Scotland’s first 100% renewable biomethane vehicle refuelling station will open in 2021, enabling fleet operators to run their vehicles on low-carbon fuel, support net zero plans and ultimately save money. The company building it is CNG Fuels, the UK’s leading supplier of Bio-CNG.
Philip Fjeld is the CEO of CNG Fuels. He started working in the global gas industry as a commercial manager in 2002 and later became an entrepreneur. During that time, he became increasingly aware of the potential of biomethane as a fuel for trucks which resulted in the launch of CNG Fuels in 2014.
In this week’s Mobility Moment, Fjeld discusses the roll-out plans for bio-CNG stations.

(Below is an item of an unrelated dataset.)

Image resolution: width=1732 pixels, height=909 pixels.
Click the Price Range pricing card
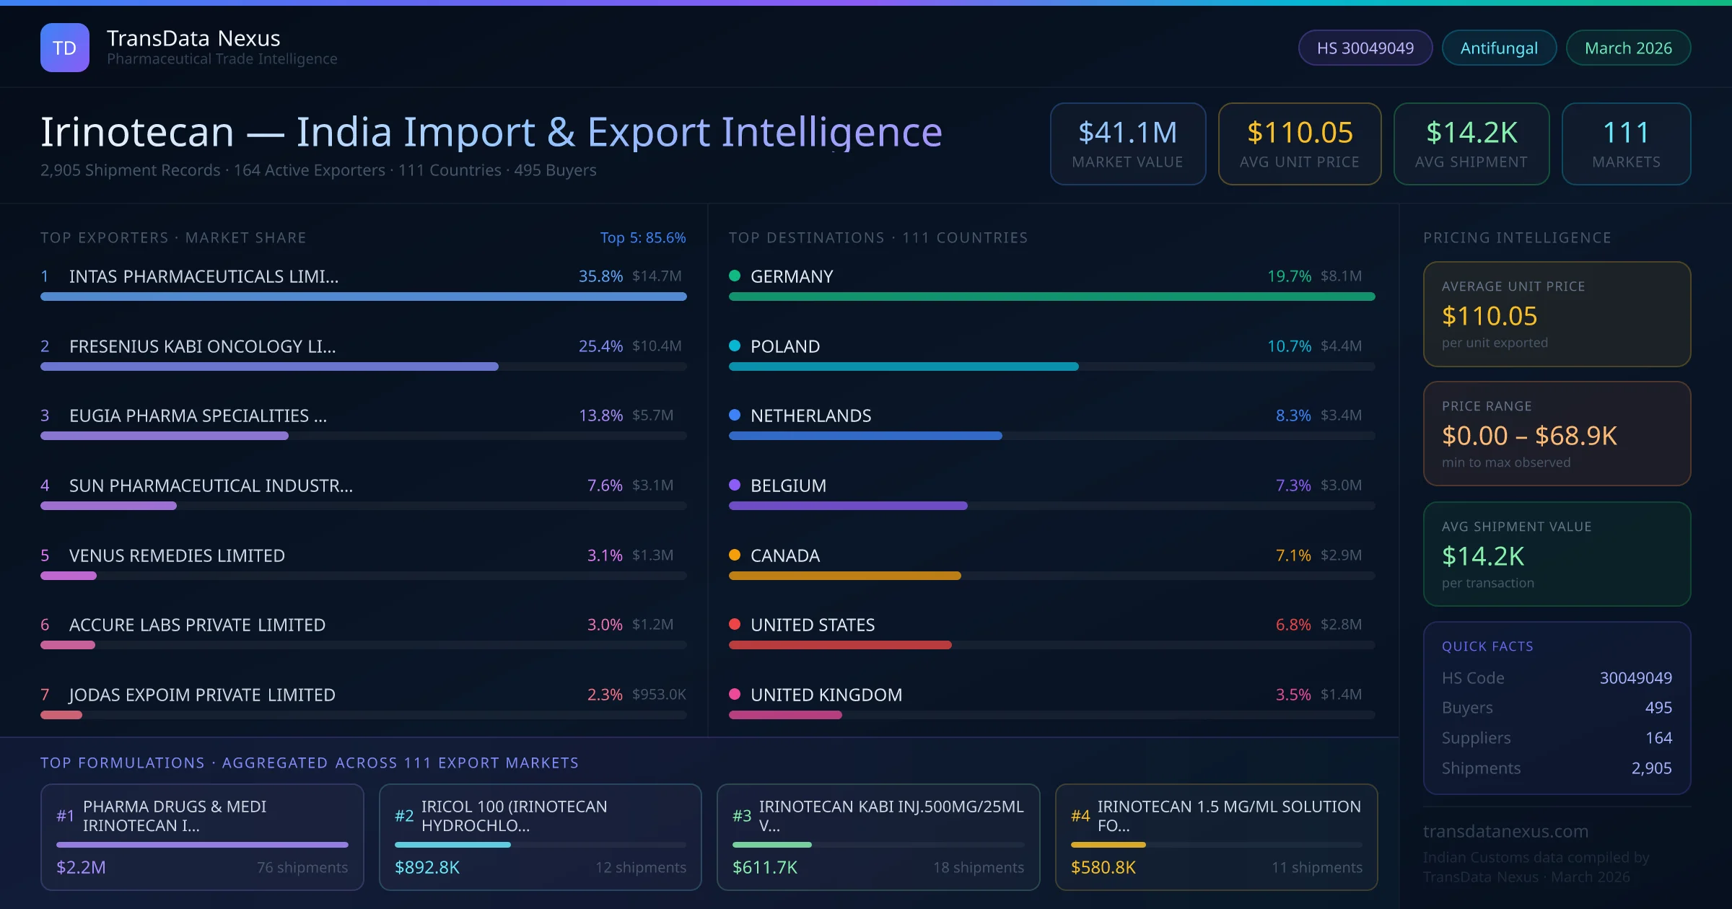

What are the key benefits of renewable biomethane?
Renewable biomethane is entirely mass-adoptable today. It is typically 35-45% cheaper than diesel and cuts emissions by 85%, making clear financial and environmental sense for hauliers.
For hauliers with near-term GHG emission reduction targets to meet from their long-haul HGV operation, biomethane is the only alternative that can be deployed at scale. Renewable biomethane also has the potential to be a negative GHG emission fuel from as soon as 2022 onwards, enabling operators to further slash emissions.
Describe the refuelling station in Scotland?
Our newest station is the first public-access refuelling station in Scotland, capable of refuelling up to 450 trucks per day making it a huge enabler for Scottish fleets to move away from diesel and over to the greener alternative.
The station is located at Eurocentral, the largest distribution hub in Scotland, making it the perfect location for our first Scottish station.
How does a CNG station work?
A gas connection is made to the high-pressure gas network. We have compressors on site that draw gas in from the gas main and compress the gas to between 250 and 275 bar.
The gas is then stored in ground storage ‘buffer’ modules. As vehicles come into refuel, a dispenser nozzle is attached to the vehicle and gas will flow from the buffer modules into the vehicle.
Typically, over ten vehicles can be refuelled before the buffer modules need to be refilled by the compressors. The station operates on an unmanned basis, we only attend sites when maintenance is required.
What are your roll-out plans?
We are busy developing a nationwide network of bio-CNG stations, and we’re really looking forward to announcing a number of new stations later this year. We are working towards a rollout rate that will see one new public access station open every 4-6 weeks.
What role can renewable biomethane play in helping the UK achieve Net Zero emissions?
Achieving net zero is a very daunting task, particularly for the heavy transportation sector which is especially difficult to decarbonise. Due to the cumulative effect of GHG emissions in the atmosphere, achieving GHG emission reductions in the near term will have a far greater effect than reducing GHG emissions in 10 or 20 years from now.
Biomethane is the only mass-adoptable fuel that can decarbonise long-haul HGVs in the short term, making it a fundamental fuel on the road toward net zero GHG emissions in the UK.
What will long-distance transport/logistics look like by 2030?
By 2030 we expect the long-haul HGV sector to consist of a mix of diesel and biomethane HGVs. Of course, we expect to see some electric or hydrogen trucks on the roads by then, but we predict that diesel and biomethane will still be the only mass-adoptable vehicle technologies in 2030.